EXERCISE OBJECTIVE: Copy out exactly the stretch below, from the line with "You are a GUI" through the line with "The height and width of the screenshot is (687, 1466).", both included; the pictures stay out.

DATA LISTING:
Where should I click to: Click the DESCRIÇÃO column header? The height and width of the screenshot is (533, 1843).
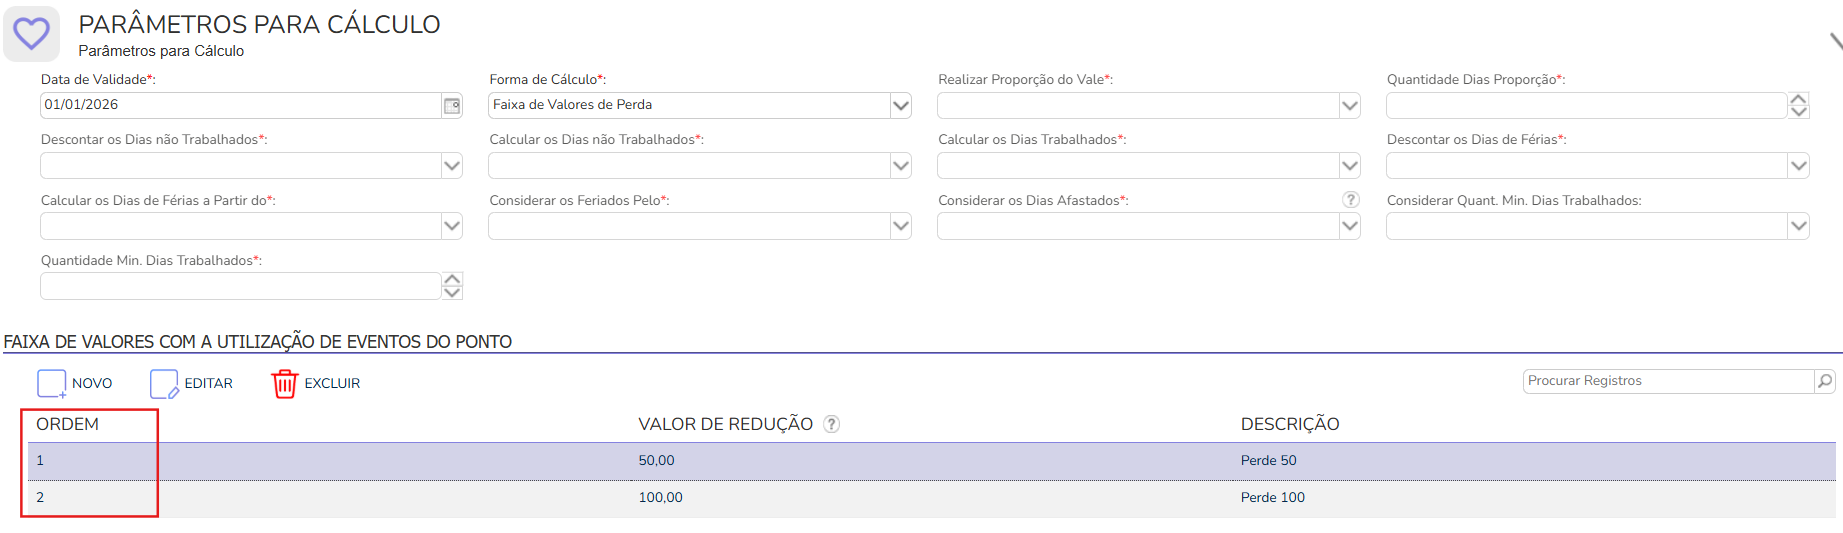click(x=1290, y=424)
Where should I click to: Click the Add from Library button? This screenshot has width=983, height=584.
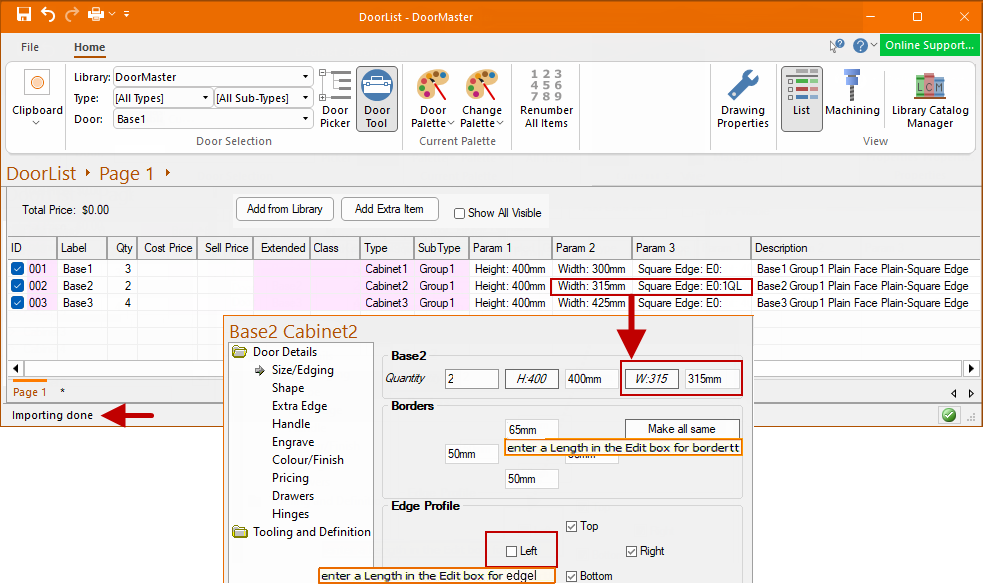[x=285, y=209]
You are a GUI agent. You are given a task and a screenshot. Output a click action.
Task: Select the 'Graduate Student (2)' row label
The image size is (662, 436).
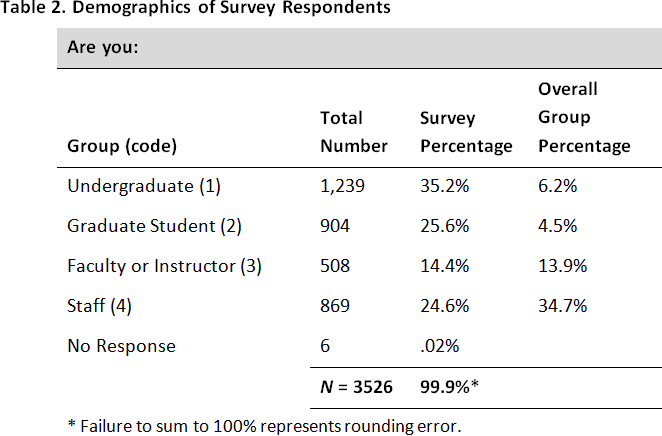pos(155,226)
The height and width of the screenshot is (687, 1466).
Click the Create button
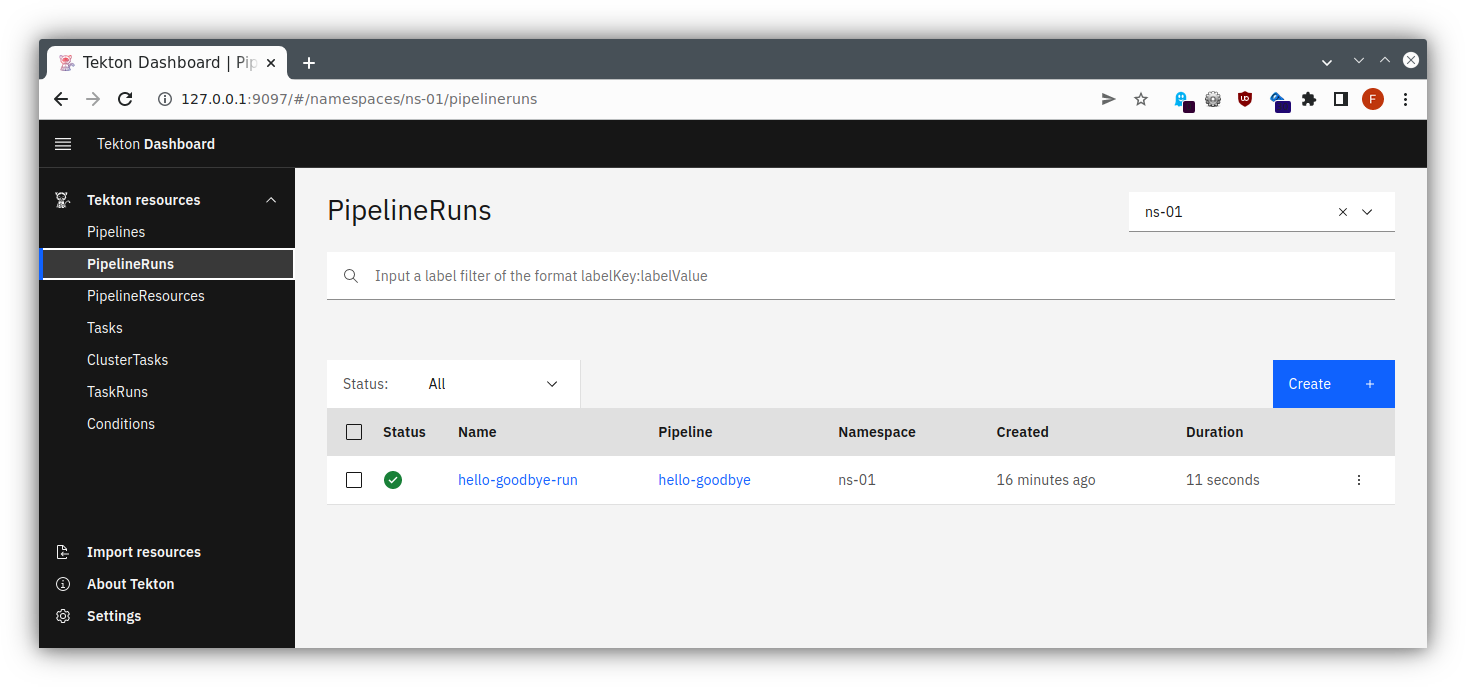pyautogui.click(x=1332, y=384)
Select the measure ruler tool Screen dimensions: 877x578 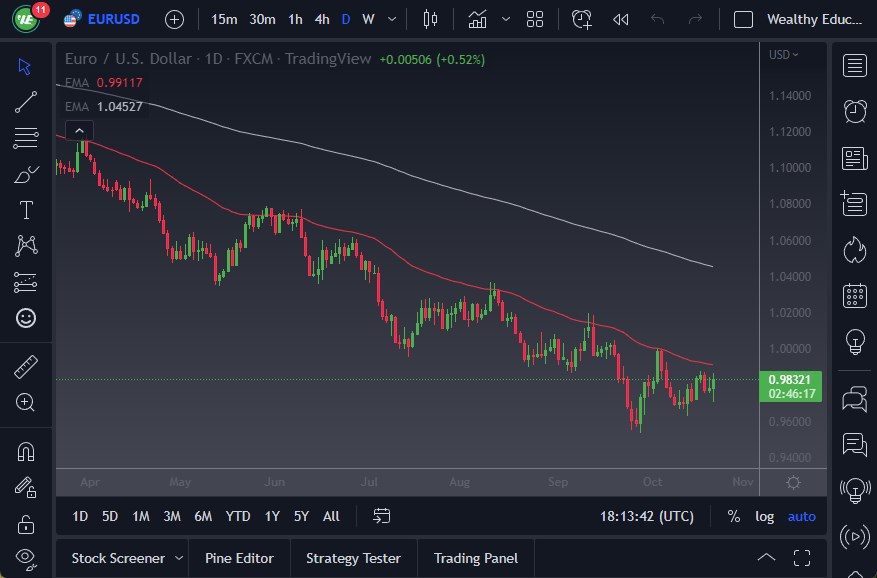tap(25, 366)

SOLUTION TO THIS PROBLEM:
You are a GUI agent. You are given a task and a screenshot. Output a click action.
Task: Select the 'Graduate Student (2)' row label
The image size is (662, 436).
pos(155,226)
The height and width of the screenshot is (687, 1466).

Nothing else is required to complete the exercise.